We identified subpopulations of stromal cells in ovarian EMs ectopic endometrial tissue. Histological immunofluorescence analysis and FACS with markers were used for different kinds of cells including S100A4 for fibroblasts, α-SMA for myofibroblasts, as well as CD140b for mesenchymal stromal cells (MSCs). We found a greater proportion of myofibroblasts in the endometrial stroma than in the eutopic endometrial tissue whereas the proportion of CD140b-positive cells was the opposite. After FAC treatment, iron-induced ferroptosis resulted in profound changes in the subpopulation of stromal cells, among which decreased MSCs expressing CD140b and increased myofibroblasts expressing α-SMA were the predominant characteristics. These findings were consistent with previous reports that stromal cells harbor multiple stromal populations (Bani and Nistri, 2014; Rodda et al., 2018; Xie et al., 2018). Furthermore, in research concerning EMs stromal cells, Konrad et al. characterized the existence of stromal cell subpopulations in the endometrium with or without EMs using different markers (Konrad et al., 2018). To explore cellular interactions in the process of endometrial regeneration, Queckbörner used single-cell RNA sequencing and identified 10 different stromal cell subpopulations and two pericyte subsets existing in the stroma, establishing cell cluster diversity and indicating that the endometrial stromal compartment is very complex (Queckbörner et al., 2021). Taken together and considering possible differences between RNA levels and protein levels, the subpopulations and specific functions of EMs stromal cells are worth further study. Myofibroblasts are proposed as the principal source of ECM in fibrosis. Our study revealed vital theoretical evidence for explaining the mechanisms of fibrosis exacerbated by iron-induced ferroptosis in ovarian EMs, namely, ferroptosis induced by iron in stromal cells triggers the activation of fibrosis in ovarian EMs.

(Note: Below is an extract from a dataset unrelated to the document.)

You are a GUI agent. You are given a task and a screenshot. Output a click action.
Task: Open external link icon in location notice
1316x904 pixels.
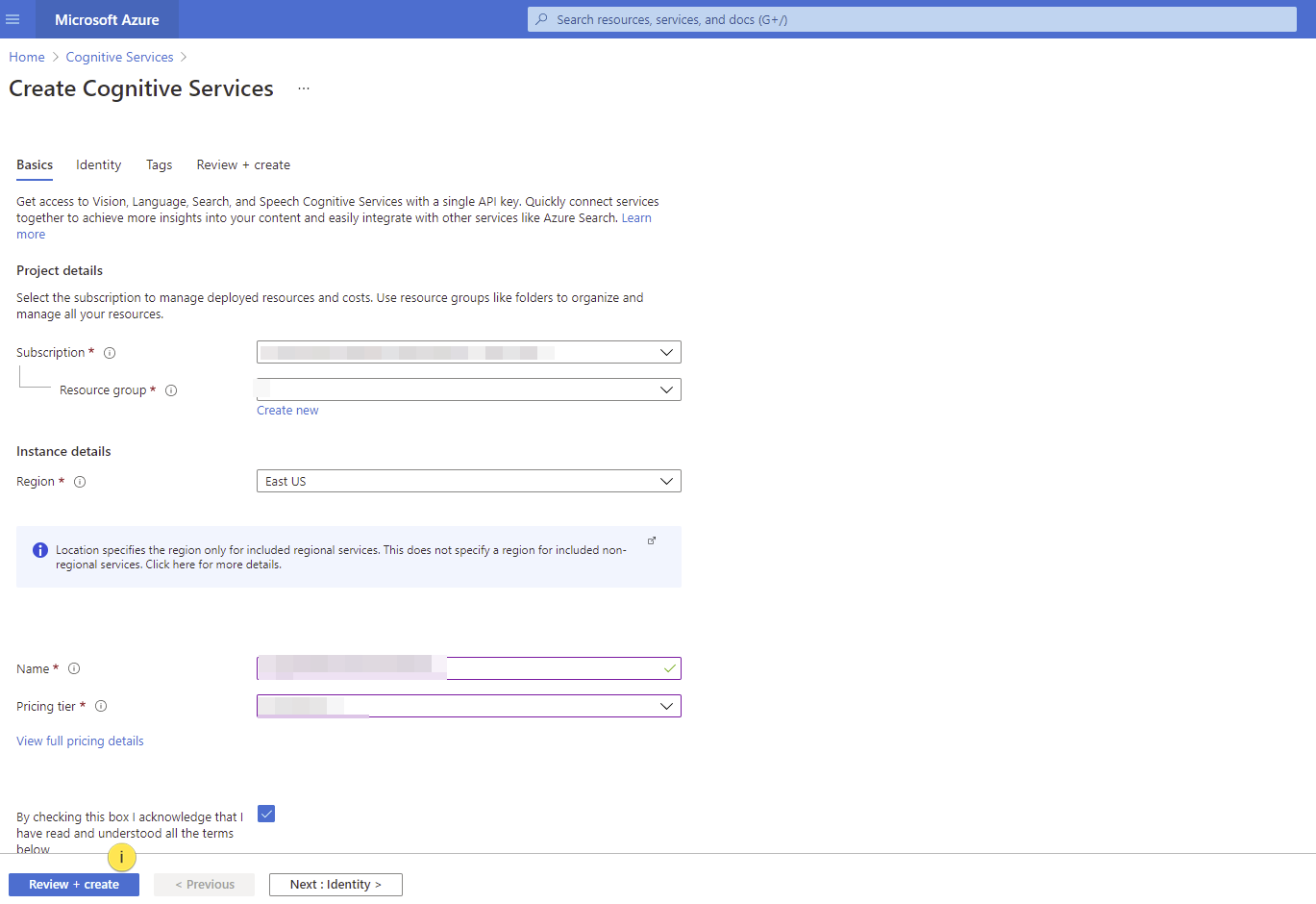(x=652, y=541)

To further validate the biological role of iron-induced or erastin-induced ferroptosis in vivo, we first established a mouse model of EMs. Ectopic lesions in the experimental group were established successfully, and the results confirmed the aforementioned conclusions that ferroptosis induced by FAC could aggravate fibrosis whereas ferroptosis induced by erastin maybe play a key role in the inhibition of fibrotic protein levels. The inhibitory effect of erastin on EMs lesions was also reported by Li et al. (2021). Yu et al. reported that feeding hepatocyte-specific transferrin knockout (Trf-LKO) mouse with impaired iron metabolism a high-iron diet increased their susceptibility to developing ferroptosis-induced liver fibrosis and Fer-1 could potently reduce liver fibrosis triggered by iron-induced ferroptosis (Yu et al., 2020). Zhang et al. found that inducing hepatic stellate cells ferroptosis could be an effective manner to alleviate murine liver fibrosis (Zhang et al., 2020b). Compared with control mice, the myocardium of mice with heart failure was reported to exhibit obvious fibrosis combined with higher levels of iron and MDA, which indicated that the occurrence of ferroptosis maybe plays a key role in fibrosis (Zheng et al., 2021). Therefore, most studies were consistent with our results confirming the fact that iron-induced ferroptosis is a promoter of fibrosis whereas erastin-induced ferroptosis tends to reduce the level of fibrosis. However, Gong found that erastin-induced ferroptosis can promote fibroblast-to-myofibroblast differentiation whereas ferroptosis inhibitors such as Fer-1 reduce the level of pulmonary fibrosis (Gong et al., 2019). We consider that this difference may be related to the different types of disease models.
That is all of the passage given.